§ TEXT SECTION

For the little ones (up to about 8Ah, I think) I've worked with, yes, they do--and as soon as the reach the point at which they begin heating, their voltage drops, which is what causes the heat (energy has to go somewhere).
So once the voltage drops, then the current flow into them increases, heating them even further, which can cause a runaway condition, and fire (or even explode the cells if they begin venting faster than the cell's vents can handle).
This is why it is generally a bad idea to parallel NiCd or NiMH, because whichever cells get full first will then start sucking power from the other paralleled cells, and heat much more than they would otherwise, with probably bad results, depending on number of parallel cells, capacity, charge state of those cells, pack construction, etc.
It is also why typical consumer-level NiCd / NiMH chargers have at least one (sometimes both) of two methods of charge shutoff: delta-V, detecting the drop in voltage, and delta-T, detecting the spike in temperature. Either one will trigger charger cutoff.
That's all for consumer-level stuff, RC stuff, etc., ebike packs, and so on; what I have my experience with.
I had a pack that while it didn't catch fire, it overheated severely when the thermistor the Tenergy charger depended on to determine end-of-charge (it didnt' do delta-V, apparently), had an intermittent connection that in this case worked during charge start when it tests that thermistor, but failed somewere during charge itself, so that when the cells heated, the charger never stopped trying to charge them. If I had had them enclosed in a box with no airflow, it's quite possible there *would* have been a fire. As it was, the pack was severely damaged.
I have no idea how the BMS in the car deals with all this, or if indeed it even ever charges the cells up that high in the first place; it may deliberately never give them a charge long enough to let them reach that topped-off state, just so the car doesn't have to deal with the heating problem, and potential fires from failure of the system to cutoff charge when it gets hot.
There are a few threads around here (and DIY Electric Car) about the packs in those cars and how they work, if you look around.

§ WHAT YOU NEED TO DO
Revise the passage of the battery charging text that opens with the words containing "So once the" and closes with "trigger charger cutoff.", replacing "runaway condition" with "thermal runaway". The material has no connection to the battery charging text.

§ DATA BLOCK
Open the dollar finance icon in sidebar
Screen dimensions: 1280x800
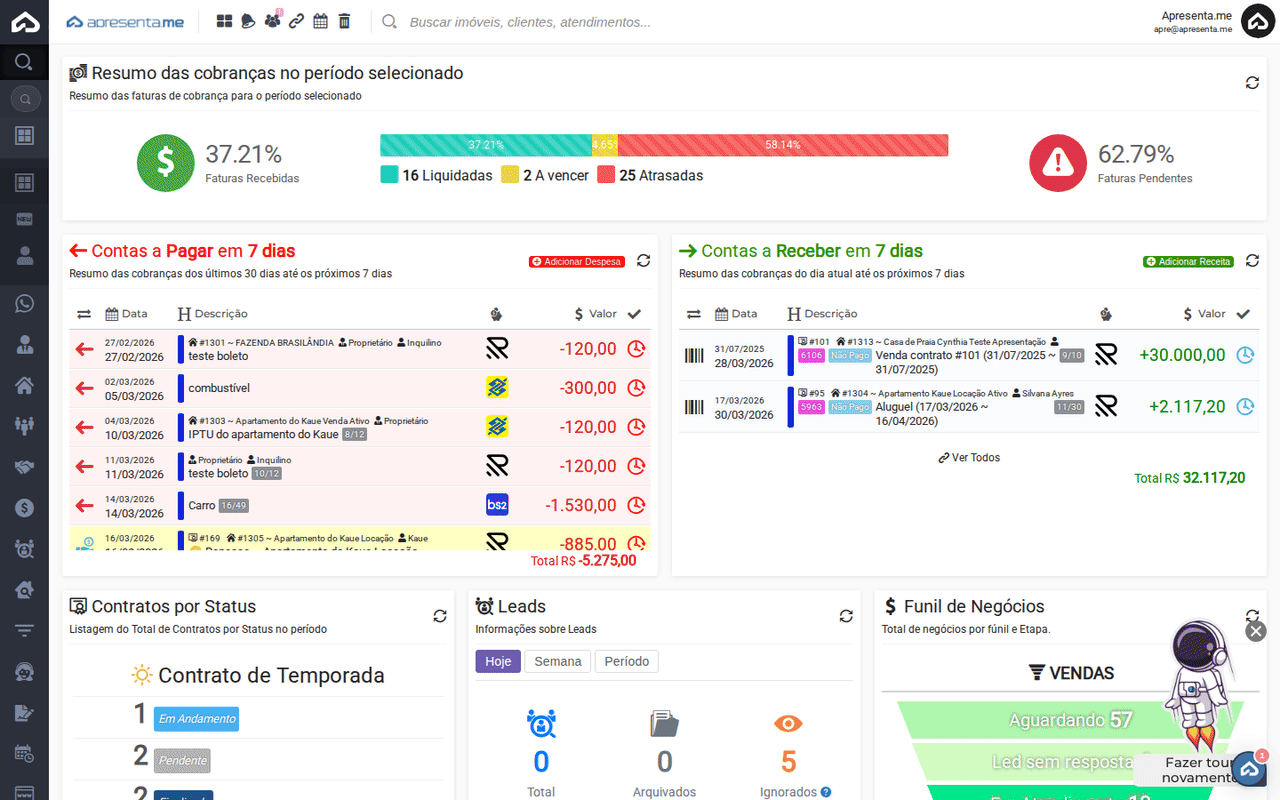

§ THE COMPLETED TASK
So once the voltage drops, then the current flow into them increases, heating them even further, which can cause a thermal runaway, and fire (or even explode the cells if they begin venting faster than the cell's vents can handle).
This is why it is generally a bad idea to parallel NiCd or NiMH, because whichever cells get full first will then start sucking power from the other paralleled cells, and heat much more than they would otherwise, with probably bad results, depending on number of parallel cells, capacity, charge state of those cells, pack construction, etc.
It is also why typical consumer-level NiCd / NiMH chargers have at least one (sometimes both) of two methods of charge shutoff: delta-V, detecting the drop in voltage, and delta-T, detecting the spike in temperature. Either one will trigger charger cutoff.